Teks Kutipan:
+ + +

Mempertimbangkan waktu kepemimpinan yang terbatas. Penjabat Gubernur perlu mempunyai mesin birokrasi yang benar-benar bisa diajak bekerja untuk menjadikan “NTB Maju Melaju”.
Sebagai orang yang lama di birokrasi NTB. Penjabat Gubernur pasti sangat mengenal teman-temannya yang bisa diajak bekerja. Sangat paham kapasitas dan kemampuannya untuk ditempatkan pada jabatan-jabatan tertentu. Ujiannya, adalah pada pertimbangan objektivitas. Artinya, ketika pertimbangannya tidak objektif. Maka, berat mimpi tentang “NTB Maju Melaju” bisa menjadi nyata. Terutama untuk mereka-mereka yang ditempatkan pada jabatan strategis. Seperti Penjabat Sekda. Apalagi Penjabat Sekda adalah Ketua TAPD yang perannya sangat penting. Terutama untuk memecahkan persoalan fiskal yang sedang dihadapi NTB.

+ + +

Latihan: Ringkas paragraf dalam teks kutipan di atas yang diawali "Sebagai orang yang lama di birokrasi NTB" menjadi daftar poin singkat, tanpa menghilangkan fakta utamanya.

Data Terkumpul:
+ + +

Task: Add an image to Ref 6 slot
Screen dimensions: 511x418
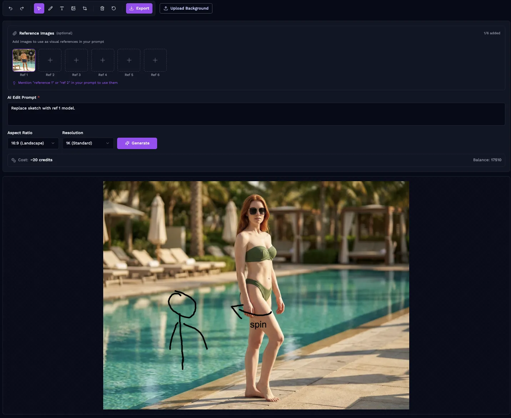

+ + +

Jawaban Benar:
- Penjabat Gubernur sudah lama di birokrasi NTB. Karena itu, ia mengenal rekan yang bisa diajak bekerja dan tahu kapasitas mereka untuk jabatan tertentu.
- Ujiannya ada pada objektivitas pertimbangan. Jika tidak objektif, mimpi "NTB Maju Melaju" berat untuk menjadi nyata.
- Hal ini terutama berlaku untuk jabatan strategis seperti Penjabat Sekda, yang juga Ketua TAPD. Perannya sangat penting untuk memecahkan persoalan fiskal yang sedang dihadapi NTB.